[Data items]
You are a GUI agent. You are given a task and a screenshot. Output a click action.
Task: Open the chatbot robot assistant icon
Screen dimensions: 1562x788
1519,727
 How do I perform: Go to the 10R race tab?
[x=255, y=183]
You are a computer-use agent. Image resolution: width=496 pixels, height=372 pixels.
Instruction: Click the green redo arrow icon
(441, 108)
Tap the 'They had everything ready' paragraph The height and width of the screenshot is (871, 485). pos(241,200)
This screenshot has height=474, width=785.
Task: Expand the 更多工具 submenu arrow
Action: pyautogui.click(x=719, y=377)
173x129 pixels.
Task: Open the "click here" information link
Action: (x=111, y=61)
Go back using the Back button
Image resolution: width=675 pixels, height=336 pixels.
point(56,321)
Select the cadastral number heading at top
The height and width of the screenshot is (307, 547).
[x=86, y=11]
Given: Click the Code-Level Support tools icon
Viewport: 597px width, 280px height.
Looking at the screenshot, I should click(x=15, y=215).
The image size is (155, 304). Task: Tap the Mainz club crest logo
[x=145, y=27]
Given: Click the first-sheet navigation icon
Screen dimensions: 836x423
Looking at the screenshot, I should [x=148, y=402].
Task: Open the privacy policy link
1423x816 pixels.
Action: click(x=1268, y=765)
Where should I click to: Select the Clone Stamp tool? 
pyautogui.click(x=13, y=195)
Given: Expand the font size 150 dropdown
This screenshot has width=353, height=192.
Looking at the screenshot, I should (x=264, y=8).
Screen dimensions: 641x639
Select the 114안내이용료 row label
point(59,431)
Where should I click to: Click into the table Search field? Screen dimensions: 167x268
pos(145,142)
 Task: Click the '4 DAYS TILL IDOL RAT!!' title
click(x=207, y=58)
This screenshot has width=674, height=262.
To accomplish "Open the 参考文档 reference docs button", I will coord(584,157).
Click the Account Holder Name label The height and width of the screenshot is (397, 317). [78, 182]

Task statement - Your answer must be the lines from the one containing "This screenshot has width=674, height=262." to the last line of the entries, repeated exactly and with nothing else.

Solution for this problem -
This screenshot has width=674, height=262.
To accomplish "Open the 参考文档 reference docs button", I will coord(584,157).
Click the Account Holder Name label The height and width of the screenshot is (397, 317). [78, 182]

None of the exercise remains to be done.